Copy each line below in which the string "computer" appears.
-- Opening Marker --
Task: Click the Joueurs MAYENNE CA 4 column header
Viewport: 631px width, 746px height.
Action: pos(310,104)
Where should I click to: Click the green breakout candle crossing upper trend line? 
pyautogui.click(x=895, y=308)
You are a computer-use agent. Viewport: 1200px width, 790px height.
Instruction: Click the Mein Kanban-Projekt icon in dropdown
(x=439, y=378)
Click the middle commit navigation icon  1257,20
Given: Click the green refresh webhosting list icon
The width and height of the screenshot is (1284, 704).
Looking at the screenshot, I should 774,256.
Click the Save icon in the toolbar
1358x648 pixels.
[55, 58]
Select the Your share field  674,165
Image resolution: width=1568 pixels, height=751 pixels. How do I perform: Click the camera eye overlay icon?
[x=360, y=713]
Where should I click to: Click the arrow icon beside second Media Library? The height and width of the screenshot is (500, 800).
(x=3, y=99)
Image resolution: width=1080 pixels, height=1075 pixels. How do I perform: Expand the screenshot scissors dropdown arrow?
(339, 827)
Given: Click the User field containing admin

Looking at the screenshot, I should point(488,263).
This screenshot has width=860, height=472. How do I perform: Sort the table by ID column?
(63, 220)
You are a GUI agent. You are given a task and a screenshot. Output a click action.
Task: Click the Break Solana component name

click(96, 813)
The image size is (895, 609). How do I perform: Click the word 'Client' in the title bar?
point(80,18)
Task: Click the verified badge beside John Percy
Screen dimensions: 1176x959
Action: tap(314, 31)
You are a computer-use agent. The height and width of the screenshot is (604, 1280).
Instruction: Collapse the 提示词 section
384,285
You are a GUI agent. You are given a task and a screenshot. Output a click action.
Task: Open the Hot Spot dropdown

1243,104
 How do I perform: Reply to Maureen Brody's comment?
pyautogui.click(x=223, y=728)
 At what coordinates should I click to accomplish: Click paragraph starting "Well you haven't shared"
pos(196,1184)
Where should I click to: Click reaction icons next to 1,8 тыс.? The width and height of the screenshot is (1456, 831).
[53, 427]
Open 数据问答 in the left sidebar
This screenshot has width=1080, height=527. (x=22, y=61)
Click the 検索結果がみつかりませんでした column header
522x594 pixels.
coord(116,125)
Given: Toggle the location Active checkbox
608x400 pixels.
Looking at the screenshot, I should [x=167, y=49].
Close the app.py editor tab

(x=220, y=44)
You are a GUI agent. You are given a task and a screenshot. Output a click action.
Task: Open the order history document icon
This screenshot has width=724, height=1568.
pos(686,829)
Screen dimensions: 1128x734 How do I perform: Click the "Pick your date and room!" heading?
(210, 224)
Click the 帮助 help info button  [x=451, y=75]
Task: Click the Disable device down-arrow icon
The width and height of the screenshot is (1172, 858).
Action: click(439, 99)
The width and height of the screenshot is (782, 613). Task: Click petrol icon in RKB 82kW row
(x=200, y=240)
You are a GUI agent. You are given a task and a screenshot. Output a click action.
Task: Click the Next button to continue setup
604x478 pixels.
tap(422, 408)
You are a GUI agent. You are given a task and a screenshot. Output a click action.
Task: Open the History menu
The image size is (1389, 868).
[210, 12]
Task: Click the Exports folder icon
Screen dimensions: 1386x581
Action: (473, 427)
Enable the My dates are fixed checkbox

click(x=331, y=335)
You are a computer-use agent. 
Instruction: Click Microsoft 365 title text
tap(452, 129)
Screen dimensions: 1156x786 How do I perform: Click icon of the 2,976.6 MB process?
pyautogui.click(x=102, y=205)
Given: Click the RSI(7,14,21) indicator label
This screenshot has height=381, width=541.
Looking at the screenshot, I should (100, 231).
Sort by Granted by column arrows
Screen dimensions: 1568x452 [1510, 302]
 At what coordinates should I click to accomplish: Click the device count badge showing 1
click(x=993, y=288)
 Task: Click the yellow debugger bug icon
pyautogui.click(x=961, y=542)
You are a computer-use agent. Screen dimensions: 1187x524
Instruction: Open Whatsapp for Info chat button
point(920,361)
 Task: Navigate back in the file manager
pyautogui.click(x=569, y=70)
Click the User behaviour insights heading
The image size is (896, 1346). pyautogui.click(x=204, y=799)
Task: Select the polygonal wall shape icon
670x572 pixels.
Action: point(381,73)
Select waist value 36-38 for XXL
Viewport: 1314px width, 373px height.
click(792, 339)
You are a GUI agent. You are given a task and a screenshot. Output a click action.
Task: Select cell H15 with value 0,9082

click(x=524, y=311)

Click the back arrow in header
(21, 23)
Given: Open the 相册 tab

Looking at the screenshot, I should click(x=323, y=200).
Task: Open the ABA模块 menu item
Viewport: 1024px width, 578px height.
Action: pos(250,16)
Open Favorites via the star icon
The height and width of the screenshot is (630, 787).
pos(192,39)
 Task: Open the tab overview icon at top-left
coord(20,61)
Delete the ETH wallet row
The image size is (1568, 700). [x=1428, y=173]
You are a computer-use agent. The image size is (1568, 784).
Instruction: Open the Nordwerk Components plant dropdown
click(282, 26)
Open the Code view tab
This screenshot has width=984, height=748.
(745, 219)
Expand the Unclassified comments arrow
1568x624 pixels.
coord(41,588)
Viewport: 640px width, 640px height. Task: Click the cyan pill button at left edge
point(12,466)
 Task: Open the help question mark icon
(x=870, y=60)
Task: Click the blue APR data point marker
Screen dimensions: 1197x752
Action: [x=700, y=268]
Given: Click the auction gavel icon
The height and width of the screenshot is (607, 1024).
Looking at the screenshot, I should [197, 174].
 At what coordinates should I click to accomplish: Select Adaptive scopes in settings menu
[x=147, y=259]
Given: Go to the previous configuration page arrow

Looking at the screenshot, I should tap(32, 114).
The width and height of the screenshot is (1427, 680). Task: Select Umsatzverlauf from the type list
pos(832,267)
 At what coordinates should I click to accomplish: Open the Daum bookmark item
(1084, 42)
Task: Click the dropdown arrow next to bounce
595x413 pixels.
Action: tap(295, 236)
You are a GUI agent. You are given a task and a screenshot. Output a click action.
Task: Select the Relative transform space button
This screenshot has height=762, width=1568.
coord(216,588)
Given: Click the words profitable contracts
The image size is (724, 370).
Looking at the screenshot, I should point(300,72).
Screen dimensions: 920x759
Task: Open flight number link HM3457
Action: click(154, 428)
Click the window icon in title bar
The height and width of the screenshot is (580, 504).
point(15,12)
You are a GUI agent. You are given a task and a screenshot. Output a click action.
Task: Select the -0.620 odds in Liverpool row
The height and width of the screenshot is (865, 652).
-- Closing Marker --
■ Exercise answer:
You are a computer-use agent. Viewport: 1200px width, 790px height.
You are a computer-use agent. The height and width of the screenshot is (604, 1280).
You are a computer-use agent. 
You are a computer-use agent. Screen dimensions: 1187x524
You are a computer-use agent. The image size is (1568, 784).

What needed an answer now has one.